O LORD, thou hast deceived me, and I was deceived: thou art stronger than I, and hast prevailed: I am in derision daily, every one mocketh me.

O Lord, thou hast deceived me, and I was deceived,.... What follows from hence to the end of the chapter is thought to have been said by the prophet, when in the stocks, or in prison, and shows mixture of grace and corruption in him; a struggle between flesh and spirit, and the force of a temptation under which he laboured, arising from difficulties and discouragements in his work; and he not only complains to God, but of him; that he had deceived him, when he first called him to be a prophet, by telling him that he should be set over nations and kingdoms, to pull them down, Jeremiah 1:10; which he understood of foreign nations, but now found his own people were meant, so Jerom; or in not immediately executing the threatenings he sent him with; as was the case of Jonah; or by giving him reason to expect honour and ease, whereas he met with nothing but disrespect and trouble; and that he should have divine protection and success against his opposers, Jeremiah 1:18; whereas he was now delivered into their hands, and used in the most reproachful manner; but be it so, this was all a mistake of the prophet, and no deception of God. Calvin takes it to be ironically spoken, expressing the sense of his enemies, who charging him with a deception, tacitly charged God with being the author of it.
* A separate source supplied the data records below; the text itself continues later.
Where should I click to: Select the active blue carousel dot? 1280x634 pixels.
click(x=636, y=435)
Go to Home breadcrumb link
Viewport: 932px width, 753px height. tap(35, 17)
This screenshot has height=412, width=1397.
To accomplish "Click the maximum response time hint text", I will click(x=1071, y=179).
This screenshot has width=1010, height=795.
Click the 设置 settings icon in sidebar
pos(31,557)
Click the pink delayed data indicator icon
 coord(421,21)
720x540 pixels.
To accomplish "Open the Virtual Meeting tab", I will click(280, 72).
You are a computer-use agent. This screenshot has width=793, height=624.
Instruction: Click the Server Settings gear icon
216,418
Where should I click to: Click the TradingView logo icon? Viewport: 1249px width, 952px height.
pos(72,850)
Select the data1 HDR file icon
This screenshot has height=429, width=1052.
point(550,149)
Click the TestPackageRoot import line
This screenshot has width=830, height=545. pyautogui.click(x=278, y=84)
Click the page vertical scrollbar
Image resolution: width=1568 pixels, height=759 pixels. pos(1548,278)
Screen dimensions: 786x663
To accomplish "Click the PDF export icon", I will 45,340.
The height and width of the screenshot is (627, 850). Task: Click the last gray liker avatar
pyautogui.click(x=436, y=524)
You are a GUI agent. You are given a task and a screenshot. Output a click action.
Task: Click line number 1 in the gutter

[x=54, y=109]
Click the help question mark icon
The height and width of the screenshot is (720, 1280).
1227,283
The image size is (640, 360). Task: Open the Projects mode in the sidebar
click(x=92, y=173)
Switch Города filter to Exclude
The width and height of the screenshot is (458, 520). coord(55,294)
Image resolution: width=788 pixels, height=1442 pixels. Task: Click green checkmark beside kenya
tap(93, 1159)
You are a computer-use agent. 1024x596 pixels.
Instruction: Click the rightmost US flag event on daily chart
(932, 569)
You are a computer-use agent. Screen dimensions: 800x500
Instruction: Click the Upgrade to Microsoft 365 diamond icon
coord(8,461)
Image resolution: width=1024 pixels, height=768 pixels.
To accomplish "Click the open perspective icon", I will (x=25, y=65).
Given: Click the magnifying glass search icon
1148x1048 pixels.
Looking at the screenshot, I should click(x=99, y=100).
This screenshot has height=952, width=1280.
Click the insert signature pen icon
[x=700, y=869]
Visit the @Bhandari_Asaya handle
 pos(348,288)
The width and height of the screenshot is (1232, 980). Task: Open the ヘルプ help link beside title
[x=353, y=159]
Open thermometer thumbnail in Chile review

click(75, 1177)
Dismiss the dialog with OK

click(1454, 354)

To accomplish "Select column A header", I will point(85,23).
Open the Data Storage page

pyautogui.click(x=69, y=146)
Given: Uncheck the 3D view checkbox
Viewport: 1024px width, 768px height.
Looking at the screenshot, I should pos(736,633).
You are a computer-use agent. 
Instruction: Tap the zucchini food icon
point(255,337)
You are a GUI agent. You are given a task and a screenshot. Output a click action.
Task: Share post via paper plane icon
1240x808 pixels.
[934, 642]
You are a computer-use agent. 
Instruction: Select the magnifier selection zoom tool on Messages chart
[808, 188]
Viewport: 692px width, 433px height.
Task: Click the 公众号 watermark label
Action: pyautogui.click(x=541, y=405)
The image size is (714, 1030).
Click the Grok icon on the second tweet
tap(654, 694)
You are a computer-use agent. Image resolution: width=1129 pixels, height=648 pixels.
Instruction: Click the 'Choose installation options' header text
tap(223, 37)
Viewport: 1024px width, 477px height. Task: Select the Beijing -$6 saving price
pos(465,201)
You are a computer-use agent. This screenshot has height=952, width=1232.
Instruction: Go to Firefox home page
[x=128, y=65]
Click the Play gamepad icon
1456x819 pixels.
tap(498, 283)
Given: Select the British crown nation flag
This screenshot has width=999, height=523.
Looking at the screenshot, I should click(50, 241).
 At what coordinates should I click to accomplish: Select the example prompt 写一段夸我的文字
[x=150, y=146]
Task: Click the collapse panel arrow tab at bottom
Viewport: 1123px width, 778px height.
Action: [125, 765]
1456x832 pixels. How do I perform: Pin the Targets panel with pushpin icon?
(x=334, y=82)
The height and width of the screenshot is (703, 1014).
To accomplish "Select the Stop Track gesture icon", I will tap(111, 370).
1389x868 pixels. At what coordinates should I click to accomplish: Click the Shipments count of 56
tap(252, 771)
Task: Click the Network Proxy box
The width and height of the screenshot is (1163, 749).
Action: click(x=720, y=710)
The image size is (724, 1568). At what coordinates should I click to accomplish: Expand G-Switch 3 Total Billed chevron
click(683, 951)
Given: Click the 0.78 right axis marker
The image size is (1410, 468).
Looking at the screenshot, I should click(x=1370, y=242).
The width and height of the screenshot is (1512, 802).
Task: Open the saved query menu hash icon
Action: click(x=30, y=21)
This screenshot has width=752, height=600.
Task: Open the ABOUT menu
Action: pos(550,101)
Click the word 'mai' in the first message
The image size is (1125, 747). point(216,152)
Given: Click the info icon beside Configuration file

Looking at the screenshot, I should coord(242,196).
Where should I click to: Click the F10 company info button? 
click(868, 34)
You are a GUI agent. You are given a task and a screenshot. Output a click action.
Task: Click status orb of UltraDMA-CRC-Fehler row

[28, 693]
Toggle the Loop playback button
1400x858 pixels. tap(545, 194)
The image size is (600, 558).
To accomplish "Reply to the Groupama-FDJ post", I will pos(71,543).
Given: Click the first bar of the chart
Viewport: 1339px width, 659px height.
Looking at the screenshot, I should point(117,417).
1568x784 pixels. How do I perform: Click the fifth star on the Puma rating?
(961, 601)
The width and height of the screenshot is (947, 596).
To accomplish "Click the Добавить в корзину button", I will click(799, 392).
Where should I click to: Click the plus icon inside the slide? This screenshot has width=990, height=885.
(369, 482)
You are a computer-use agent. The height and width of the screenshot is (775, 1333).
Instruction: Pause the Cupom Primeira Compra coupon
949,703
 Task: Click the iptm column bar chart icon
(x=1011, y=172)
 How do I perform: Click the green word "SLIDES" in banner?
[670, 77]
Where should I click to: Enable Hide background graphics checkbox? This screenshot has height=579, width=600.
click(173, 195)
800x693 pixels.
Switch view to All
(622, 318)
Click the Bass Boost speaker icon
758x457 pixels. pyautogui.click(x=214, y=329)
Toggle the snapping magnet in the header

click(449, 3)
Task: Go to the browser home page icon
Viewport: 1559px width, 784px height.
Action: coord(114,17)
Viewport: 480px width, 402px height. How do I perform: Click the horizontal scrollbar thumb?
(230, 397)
Others, to soften the expression, render the words, "if thou hast deceived me, I am deceived"; or, "thou hast deceived me if I am deceived" {y}. But it seems best of all to translate them, as they will hear it, "O Lord, thou hast persuaded me, and I was persuaded" {z}; so the word is used of God in Genesis 9:27; "God shall enlarge" or "persuade Japheth"; see also Hosea 2:14, where it is rendered allure; and then the sense is, thou hast persuaded me to take upon me the prophetical office against my will, and against remonstrances made by me; and I was persuaded by thy words and promises, and by thy spirit and grace, to enter upon it; to which sense the following words incline:

thou art stronger than I, and hast prevailed; so strong were the arguments, motives, and inducements the Lord made use of; so pressing his injunctions and commands; so forcible the constraints of his spirit; that the prophet was obliged to yield unto them, and was made willing in the day of his power to comply, though first it was sore against his will; but he could not withstand the divine call, and therefore might have hoped, since it was so manifest that he was sent of God, and did not run of himself, that he should have met with a better reception, and more success; but so it was not:

I am in derision daily, everyone mocketh me; he was the laughing stock of everyone of the people of Israel, from the highest to the lowest; princes, priests, and people, all derided him and his prophecies, and that continually, every day, and all the day long, and especially when he was in the stocks; though it was not only his person they mocked, but the word of the Lord by him, as appears from Jeremiah 20:8.


{y} tpaw hwhy yntytp "Domine si ego sim seductus, tu es qui me seduxit", Genevenses; "pellexisti me, quando pellectus sum", Junius & Tremellius; sic Syr. "tu decepisti me, si deceptus sim; quidam" in Gataker.
{z} "Persuasisti mihi, O Jehovah, et persuasus sum", Luther, Piscator, Schmidt.